Sequence Agnostic Multi-ON: this is a task in which a robot is tasked to find a set of objects in an environment in a sequence-agnostic manner(no ordering constraint)

For example: Assume you are in a supermarket with a 15-item grocery list. Let's also assume that you don’t know the locations of various objects. How would you go about putting items in your cart?

1. One way could be to go according to the numbering on the list. Giving high priority to item placed higher in the list. For ex: If “Egg” is written above “Bread” in the list, then even though I come across Bread during my pursuit for “Egg” I’ll ignore it till I begin my search for “Bread”. It won’t be optimal but you could be assured that you’ll get all the objects.
2. Another possible approach could be, you start with the intention of “Let's start my exploration from this area, and whatever item I see, I’ll check with the list and put it in my cart if it needs to be.”

We tried to extend this simple concept to a more intuitive approach. Suppose your list consists only of frozen objects, then you needn’t start exploring a random direction. You can directly go in search of a fridge and quickly put them all in your cart. As simple and intuitive as this sounds, implementing this approach raised 3 major questions:

1. How do we tell an agent that these all objects belong to the frozen section? [i.e how to learn object-object and object-region relationships]
2. We previously assumed that it was an unexplored supermarket, so how would we know where to find a fridge? [i.e. appropriate exploration techniques]
3. What if your list comprises various such clustering? Frozen stuff, Vegetables, Stationery items? Now what? [i.e. ]

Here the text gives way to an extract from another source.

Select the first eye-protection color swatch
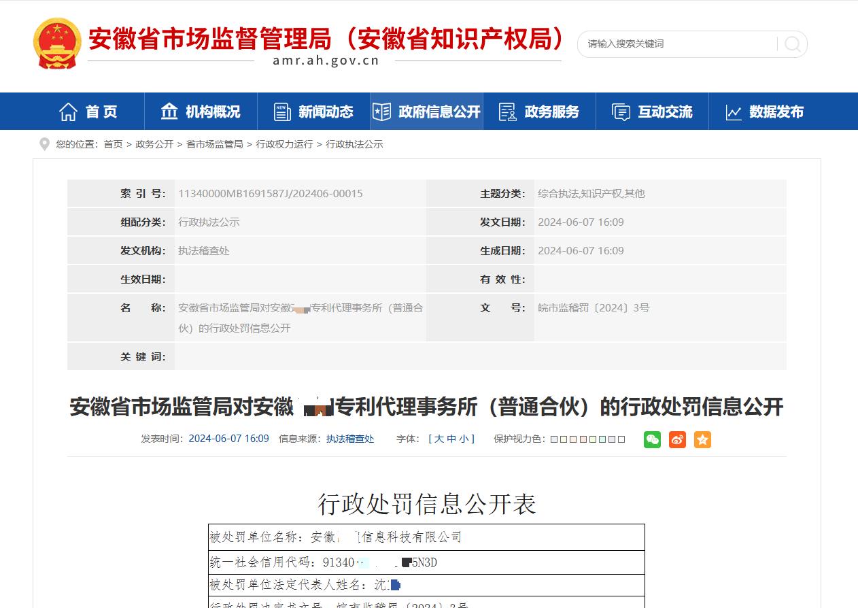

This work tries to answer the first two questions whereas I provide with a solution and framework for integrating the third question’s solution White Paper's Link 📜

In this blog I’ll try to limit myself to the work I’ve contributed to.

The thinking process

• We tried to integrate RL with Image Segmentation Models. Why RL? Explained at last.
• We went about training our agents in various supermarket scenes, but they didn’t have the same structure or same object placements. The only thing common in different training scenes was the relative positions of sections. Like Fruits and Vegetable Sections occurred together, Frozen and Boulangerie sections together, and so on. This helped our agent in deciding that “Okay! Fridge, Cheese, Butter, Jam is in my view (Image Segmentation Model) I should look around nearby to search for bread.”
• We tried to use RL to give us a long-term policy, which would tell us a long-term goal (2-D ground coordinates) representing where the agent should go to find these objects in an optimal fashion. Inputs to this RL policy were the current semantic map (built on the go using the image segmentation model) and the embeddings created using the target object names. The embedding part was added as input because our policy needs to learn what object name corresponded to which section, i.e. what long-term goal proved good for what objects.

While everything here is being explained in context of supermarket, in our work we performed training and evaluation on household scenes on Habitat Simulator.

In household scenario the first question translates to what are the different object-object relationship for various static objects and how can we leverage it to enhance our search for a list of such objects?